Chronic treatment with glutaric acid induces partial tolerance to excitotoxicity in neuronal cultures from chick embryo telencephalons

Abstract

Glutaryl‐CoA dehydrogenase deficiency (GDD) is characterized biochemically by an accumulation of glutaric (GA) and 3‐hydroxyglutaric (3‐OH‐GA) acids and clinically by the development of acute striatal degeneration. 3‐OH‐GA was recently shown to induce neuronal damage via N‐methyl‐D‐aspartate (NMDA) receptors. The pathogenetic role of GA, however, remains unclear. We demonstrate that GA exerts a dual action in cultured chick embryo neurons. Short‐term incubation with millimolar concentrations of GA induces a weak neuronal damage, adding to 3‐OH‐GA neurotoxicity. In contrast, chronic treatment with subtoxic, micromolar concentrations of GA results in partial tolerance to 3‐OH‐GA‐ and NMDA‐induced cell damage. A downregulation of NMDA receptors, in particular of the NR2B subunit, is critically involved in this GA‐induced effect, resulting in a reduced Ca²⁺ increase and generation of reactive oxygen species after acute exposure to NMDA or 3‐OH‐GA. Furthermore, GA decreases Na⁺/K⁺‐ATPase activity, which is prevented by glutathione, suggesting a modulation of NMDA receptor function via resting membrane potential and Na⁺‐dependent glutamate transport.

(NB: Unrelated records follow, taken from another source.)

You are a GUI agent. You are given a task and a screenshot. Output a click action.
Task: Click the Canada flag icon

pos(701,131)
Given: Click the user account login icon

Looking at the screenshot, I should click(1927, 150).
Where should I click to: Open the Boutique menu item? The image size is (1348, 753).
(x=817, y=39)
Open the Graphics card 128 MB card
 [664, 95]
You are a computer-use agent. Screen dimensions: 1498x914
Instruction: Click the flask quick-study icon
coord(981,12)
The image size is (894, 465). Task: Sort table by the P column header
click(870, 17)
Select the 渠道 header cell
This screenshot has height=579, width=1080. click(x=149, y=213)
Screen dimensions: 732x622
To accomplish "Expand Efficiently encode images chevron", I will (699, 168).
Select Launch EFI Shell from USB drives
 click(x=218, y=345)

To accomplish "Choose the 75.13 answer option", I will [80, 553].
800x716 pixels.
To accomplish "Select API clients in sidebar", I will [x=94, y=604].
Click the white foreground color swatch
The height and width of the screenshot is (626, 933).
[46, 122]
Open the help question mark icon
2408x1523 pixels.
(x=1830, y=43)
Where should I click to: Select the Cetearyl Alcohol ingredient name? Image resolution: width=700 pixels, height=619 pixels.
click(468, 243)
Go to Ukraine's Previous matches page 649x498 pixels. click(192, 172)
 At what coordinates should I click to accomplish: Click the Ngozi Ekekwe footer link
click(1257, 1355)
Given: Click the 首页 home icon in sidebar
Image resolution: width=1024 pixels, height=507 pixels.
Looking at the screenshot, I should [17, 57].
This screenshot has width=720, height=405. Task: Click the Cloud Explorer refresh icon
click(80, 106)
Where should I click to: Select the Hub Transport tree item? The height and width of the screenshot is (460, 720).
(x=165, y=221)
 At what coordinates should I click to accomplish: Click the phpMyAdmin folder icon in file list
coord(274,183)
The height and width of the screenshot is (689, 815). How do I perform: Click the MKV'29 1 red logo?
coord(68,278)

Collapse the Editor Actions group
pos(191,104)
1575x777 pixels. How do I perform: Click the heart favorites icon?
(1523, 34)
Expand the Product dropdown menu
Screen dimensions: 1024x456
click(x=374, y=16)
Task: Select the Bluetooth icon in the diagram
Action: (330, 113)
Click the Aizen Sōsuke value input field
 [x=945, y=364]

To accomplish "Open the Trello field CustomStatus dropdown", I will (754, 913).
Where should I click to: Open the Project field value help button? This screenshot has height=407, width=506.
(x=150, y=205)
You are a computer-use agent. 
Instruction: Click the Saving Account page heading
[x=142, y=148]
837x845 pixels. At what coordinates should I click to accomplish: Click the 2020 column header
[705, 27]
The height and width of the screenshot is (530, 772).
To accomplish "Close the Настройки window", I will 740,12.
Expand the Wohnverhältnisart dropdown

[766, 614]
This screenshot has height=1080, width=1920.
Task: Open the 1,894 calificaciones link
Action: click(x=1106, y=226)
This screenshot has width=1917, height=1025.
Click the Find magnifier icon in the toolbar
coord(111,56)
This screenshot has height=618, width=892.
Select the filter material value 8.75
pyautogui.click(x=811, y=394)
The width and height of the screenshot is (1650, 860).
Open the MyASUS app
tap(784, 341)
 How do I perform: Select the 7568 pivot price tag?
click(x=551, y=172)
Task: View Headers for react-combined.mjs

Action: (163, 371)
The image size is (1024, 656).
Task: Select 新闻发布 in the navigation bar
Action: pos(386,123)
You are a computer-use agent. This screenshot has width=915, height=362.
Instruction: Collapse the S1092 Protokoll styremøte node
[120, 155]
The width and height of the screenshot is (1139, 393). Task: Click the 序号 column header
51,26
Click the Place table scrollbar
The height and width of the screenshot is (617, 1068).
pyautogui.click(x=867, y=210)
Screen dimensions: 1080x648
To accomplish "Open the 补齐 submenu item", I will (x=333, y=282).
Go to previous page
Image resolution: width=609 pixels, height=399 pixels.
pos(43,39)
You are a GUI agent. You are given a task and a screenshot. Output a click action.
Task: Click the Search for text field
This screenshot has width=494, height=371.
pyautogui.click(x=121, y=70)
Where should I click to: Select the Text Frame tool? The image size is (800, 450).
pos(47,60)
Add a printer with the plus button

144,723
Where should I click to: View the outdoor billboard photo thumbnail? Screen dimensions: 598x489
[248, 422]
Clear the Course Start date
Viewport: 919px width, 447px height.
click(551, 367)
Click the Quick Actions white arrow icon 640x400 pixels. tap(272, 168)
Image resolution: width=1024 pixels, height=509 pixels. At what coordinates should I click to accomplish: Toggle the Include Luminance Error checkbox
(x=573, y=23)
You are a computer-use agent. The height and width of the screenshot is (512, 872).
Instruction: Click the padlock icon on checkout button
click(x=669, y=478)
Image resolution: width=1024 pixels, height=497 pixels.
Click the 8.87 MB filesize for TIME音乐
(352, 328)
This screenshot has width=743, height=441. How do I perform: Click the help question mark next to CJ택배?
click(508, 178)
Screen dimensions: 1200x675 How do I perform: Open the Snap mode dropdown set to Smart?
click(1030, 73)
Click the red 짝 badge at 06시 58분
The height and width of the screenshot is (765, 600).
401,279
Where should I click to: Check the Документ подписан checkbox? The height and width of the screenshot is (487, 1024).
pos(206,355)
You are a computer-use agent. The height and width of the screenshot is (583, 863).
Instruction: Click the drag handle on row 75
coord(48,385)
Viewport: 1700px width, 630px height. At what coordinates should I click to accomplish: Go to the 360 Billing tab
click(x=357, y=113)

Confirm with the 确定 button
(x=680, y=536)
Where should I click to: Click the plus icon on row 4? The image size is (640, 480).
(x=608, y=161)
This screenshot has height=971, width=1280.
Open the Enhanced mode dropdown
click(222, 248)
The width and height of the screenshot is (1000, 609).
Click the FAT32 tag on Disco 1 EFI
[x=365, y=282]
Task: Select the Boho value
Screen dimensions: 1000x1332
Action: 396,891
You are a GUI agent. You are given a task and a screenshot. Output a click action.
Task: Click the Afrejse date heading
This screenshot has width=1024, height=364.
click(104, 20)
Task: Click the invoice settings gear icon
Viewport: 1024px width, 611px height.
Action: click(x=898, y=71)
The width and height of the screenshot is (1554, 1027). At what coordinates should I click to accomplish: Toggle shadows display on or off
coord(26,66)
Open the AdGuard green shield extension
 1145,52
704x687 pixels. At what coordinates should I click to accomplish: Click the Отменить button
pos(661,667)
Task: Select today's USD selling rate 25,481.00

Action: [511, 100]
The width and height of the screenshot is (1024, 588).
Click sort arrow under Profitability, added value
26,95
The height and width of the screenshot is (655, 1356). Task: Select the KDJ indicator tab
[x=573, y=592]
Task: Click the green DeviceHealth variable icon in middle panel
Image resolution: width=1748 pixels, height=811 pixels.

In contrast, GA does not inhibit mitochondrial respiratory chain and β‐oxidation of fatty acids, virtually excluding an activation of NMDA receptors secondary to ATP depletion. These results strongly suggest that GA modulates the NMDA receptor‐mediated neurotoxicity of 3‐OH‐GA, providing an explanatory basis for the non‐linear relationship between organic acid concentrations and disease progression in GDD patients. Furthermore, GA‐induced downregulation of NMDA receptors might be involved in the delayed cerebral maturation of GDD patients, resulting in frontotemporal atrophy and a reduced opercularization, which are common neuroradiological findings in GDD patients.